ANGEZEIGTER TEXT:
⟨

Dass es schon ungewöhnlich erscheint, dass in einer kleinen Ortschaft südlich von I. zwei Npp.er auf dem Parkplatz eines Einkaufsmarktes Beteiligte eines „Unfalles“ werden, sei nur am Rande – und ohne dass es die beabsichtigte Entscheidung trägt – angemerkt.“

Die im Anschluss daran erfolgten Ausführungen des Klägers im Schriftsatz vom 14.09.2022 führen zu keinem anderen Ergebnis.

Maßgeblich für die Überzeugungsbildung davon, dass es sich um einen manipulierten Unfall handelt – wobei es nach ständiger Rechtsprechung des Senats nicht des Nachweises der Bekanntschaft der Beteiligten bedarf – ist die Gesamtschau der (Indiz-) Tatsachen.

Dazu gehört auch eine wenig plausible Fahrtstrecke des zum Unfallzeitpunkt offenbar in N. wohnenden Klägers, der auf dem Weg von I. nach E. in Y. zum Einkaufen angehalten haben will. Abgesehen einmal davon, dass es sowohl in I. als auch in E. hinreichend Gelegenheiten zum Einkaufen gibt, liegt Y. nicht auf dem üblichen Weg von I. nach E., der über die A pp. führt.

Auffällig ist – wie schon vom Landgericht ausgeführt – auch das Verhalten des Klägers nach dem vermeintlichen Unfall; er fotografiert zwar einen Zettel, der in der Folge nicht mehr auffindbar ist, nicht aber die Örtlichkeiten, insbesondere die Stellung seines Fahrzeuges.

⟩

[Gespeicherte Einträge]
⟨

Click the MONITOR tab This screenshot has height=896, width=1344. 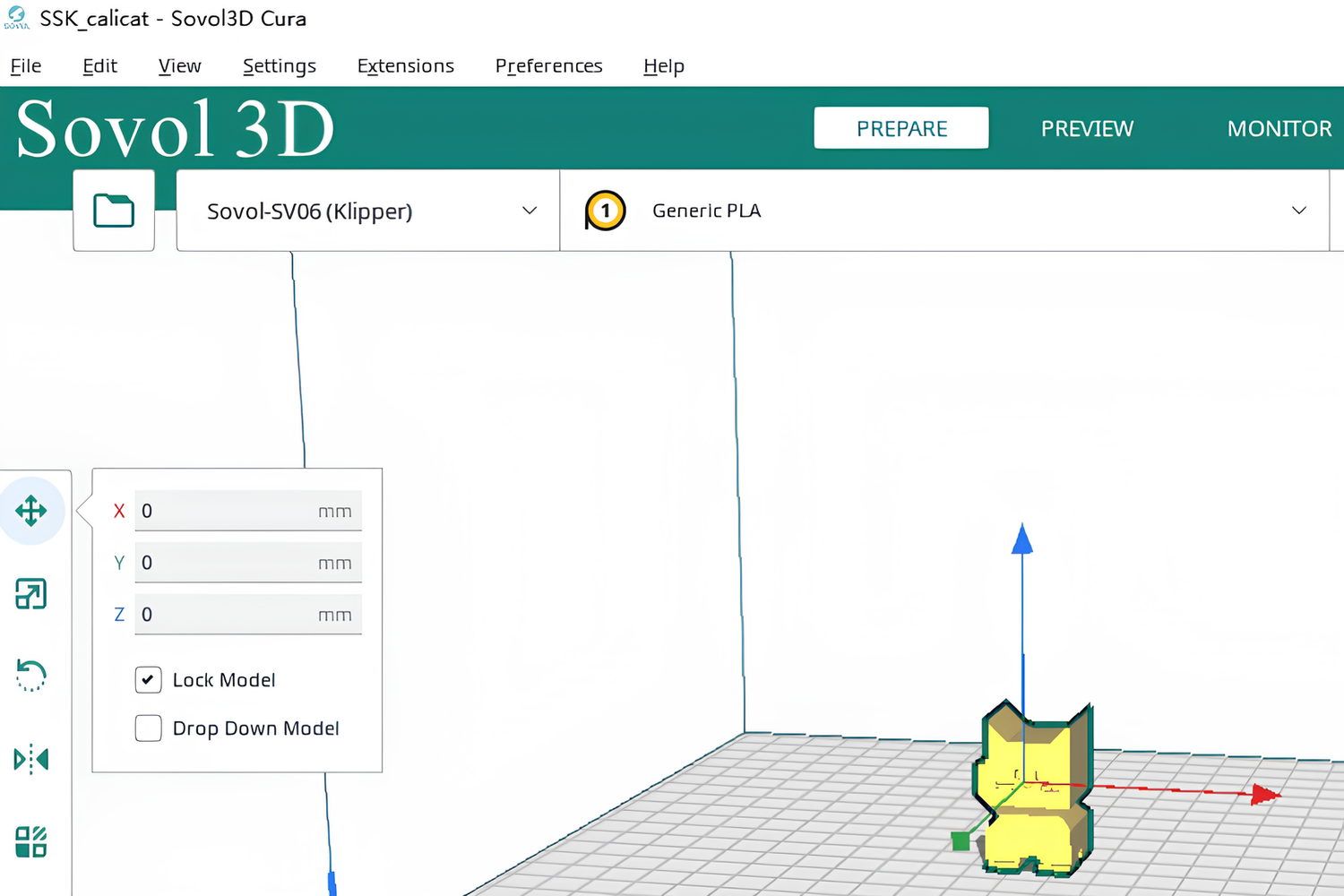pos(1279,128)
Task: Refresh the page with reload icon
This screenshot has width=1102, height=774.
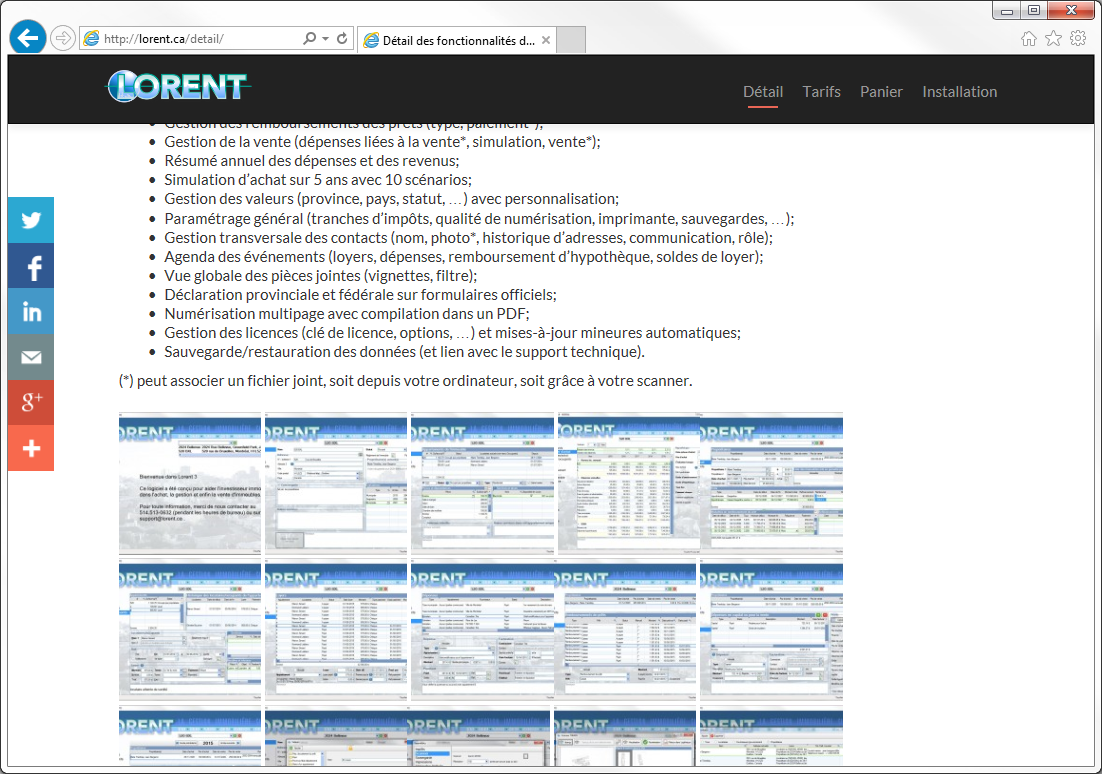Action: [x=342, y=39]
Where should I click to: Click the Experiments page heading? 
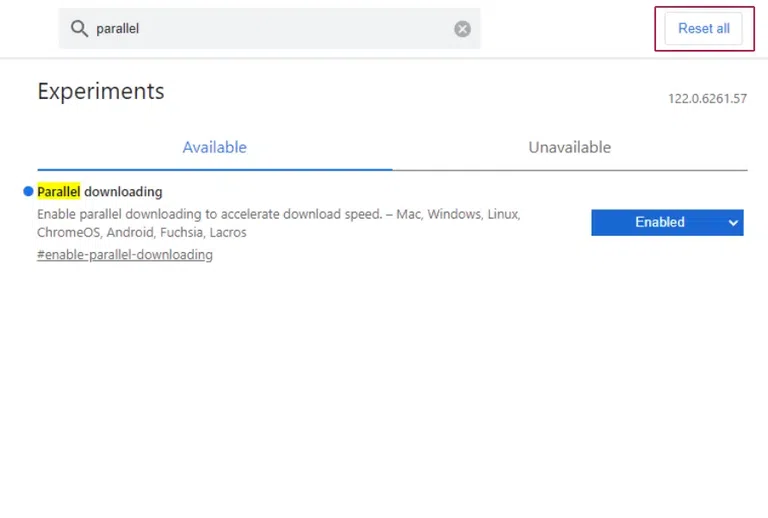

⟩

ZU ERLEDIGENDE ARBEIT: Kopiere aus dem Urteilsauszug wortgetreu den Abschnitt, der mit den Worten „Maßgeblich für die“ einsetzt und mit „Stellung seines Fahrzeuges.“ schließt. Die Einträge werden für die Bearbeitung nicht gebraucht.

ERGEBNIS DER ÜBUNG:
Maßgeblich für die Überzeugungsbildung davon, dass es sich um einen manipulierten Unfall handelt – wobei es nach ständiger Rechtsprechung des Senats nicht des Nachweises der Bekanntschaft der Beteiligten bedarf – ist die Gesamtschau der (Indiz-) Tatsachen.

Dazu gehört auch eine wenig plausible Fahrtstrecke des zum Unfallzeitpunkt offenbar in N. wohnenden Klägers, der auf dem Weg von I. nach E. in Y. zum Einkaufen angehalten haben will. Abgesehen einmal davon, dass es sowohl in I. als auch in E. hinreichend Gelegenheiten zum Einkaufen gibt, liegt Y. nicht auf dem üblichen Weg von I. nach E., der über die A pp. führt.

Auffällig ist – wie schon vom Landgericht ausgeführt – auch das Verhalten des Klägers nach dem vermeintlichen Unfall; er fotografiert zwar einen Zettel, der in der Folge nicht mehr auffindbar ist, nicht aber die Örtlichkeiten, insbesondere die Stellung seines Fahrzeuges.